Special Issue Information

Dear Colleagues,

In recent years, a great deal of effort has been focused on drug delivery systems within the biomedical field. In this scenario, polymer-based systems (for example, microparticles, nanoparticles or microneedles) are recognized as very popular carriers and are specifically designed to deliver the encapsulated active molecules to a specific targeting site, achieving improved therapeutic effects and reduced adverse effects. The reason behind this great diffusion is several attractive features, such as the use of non-laborious techniques, low production costs, simplicity in industrial scale-up, and possibilities of different ways of administration (trans-epidermal, oral, ocular, parental, inhalation).

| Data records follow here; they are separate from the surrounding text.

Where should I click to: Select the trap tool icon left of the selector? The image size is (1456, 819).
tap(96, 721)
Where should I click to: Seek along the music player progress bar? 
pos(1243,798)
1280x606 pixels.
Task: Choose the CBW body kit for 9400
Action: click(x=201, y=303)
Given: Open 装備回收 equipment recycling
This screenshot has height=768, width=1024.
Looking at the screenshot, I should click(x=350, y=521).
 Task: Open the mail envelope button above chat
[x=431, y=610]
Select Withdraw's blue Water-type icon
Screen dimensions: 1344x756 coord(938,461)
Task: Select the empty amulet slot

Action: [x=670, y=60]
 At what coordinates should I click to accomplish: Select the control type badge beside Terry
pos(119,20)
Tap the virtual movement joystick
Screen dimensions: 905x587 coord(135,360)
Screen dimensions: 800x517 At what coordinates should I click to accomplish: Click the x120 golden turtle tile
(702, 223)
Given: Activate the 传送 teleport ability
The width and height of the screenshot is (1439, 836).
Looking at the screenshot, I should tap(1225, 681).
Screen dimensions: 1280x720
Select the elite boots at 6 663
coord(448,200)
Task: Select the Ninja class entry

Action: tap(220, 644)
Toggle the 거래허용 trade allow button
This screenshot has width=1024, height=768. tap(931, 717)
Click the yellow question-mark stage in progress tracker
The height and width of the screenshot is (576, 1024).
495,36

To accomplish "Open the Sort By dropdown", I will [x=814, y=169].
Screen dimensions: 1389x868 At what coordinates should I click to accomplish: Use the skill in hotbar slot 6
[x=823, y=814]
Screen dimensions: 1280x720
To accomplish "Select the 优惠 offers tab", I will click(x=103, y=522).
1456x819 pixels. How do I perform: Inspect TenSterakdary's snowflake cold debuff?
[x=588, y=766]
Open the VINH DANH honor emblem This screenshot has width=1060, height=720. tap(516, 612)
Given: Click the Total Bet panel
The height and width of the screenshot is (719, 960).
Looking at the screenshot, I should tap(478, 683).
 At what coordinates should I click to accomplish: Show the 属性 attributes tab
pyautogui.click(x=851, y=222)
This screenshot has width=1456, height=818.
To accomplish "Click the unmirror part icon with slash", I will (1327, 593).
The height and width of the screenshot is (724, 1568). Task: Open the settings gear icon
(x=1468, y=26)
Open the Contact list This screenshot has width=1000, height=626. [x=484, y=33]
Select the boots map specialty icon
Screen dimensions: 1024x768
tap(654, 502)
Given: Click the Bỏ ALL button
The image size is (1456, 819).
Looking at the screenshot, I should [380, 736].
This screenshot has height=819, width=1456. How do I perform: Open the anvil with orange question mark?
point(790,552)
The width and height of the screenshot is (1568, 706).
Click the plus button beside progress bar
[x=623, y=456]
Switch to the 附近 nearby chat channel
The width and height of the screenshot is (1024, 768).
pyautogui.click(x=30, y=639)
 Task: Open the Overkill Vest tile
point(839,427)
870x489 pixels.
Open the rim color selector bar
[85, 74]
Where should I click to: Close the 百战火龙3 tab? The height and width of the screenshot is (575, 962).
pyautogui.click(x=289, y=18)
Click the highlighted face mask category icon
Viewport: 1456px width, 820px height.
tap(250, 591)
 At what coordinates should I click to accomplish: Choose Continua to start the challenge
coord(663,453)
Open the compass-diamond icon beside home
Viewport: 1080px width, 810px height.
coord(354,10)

Together with the empirical approach, theoretical and mathematical models represent a fundamental tool to optimally design new pharmaceutical systems, study drug formulations and evaluate in vitro and in vivo releases. In this regard, the shape and dimension of the system designed to achieve a specific drug release profile as well as the amount and type of the active agent, adjuvants and polymer can be predicted, in order to obtain a fine control on the drug release kinetics and to provide a personalized therapy. Moreover, in silico models can help to more deeply understand the physical and chemical mechanisms of drug release, also reducing the number of experiments.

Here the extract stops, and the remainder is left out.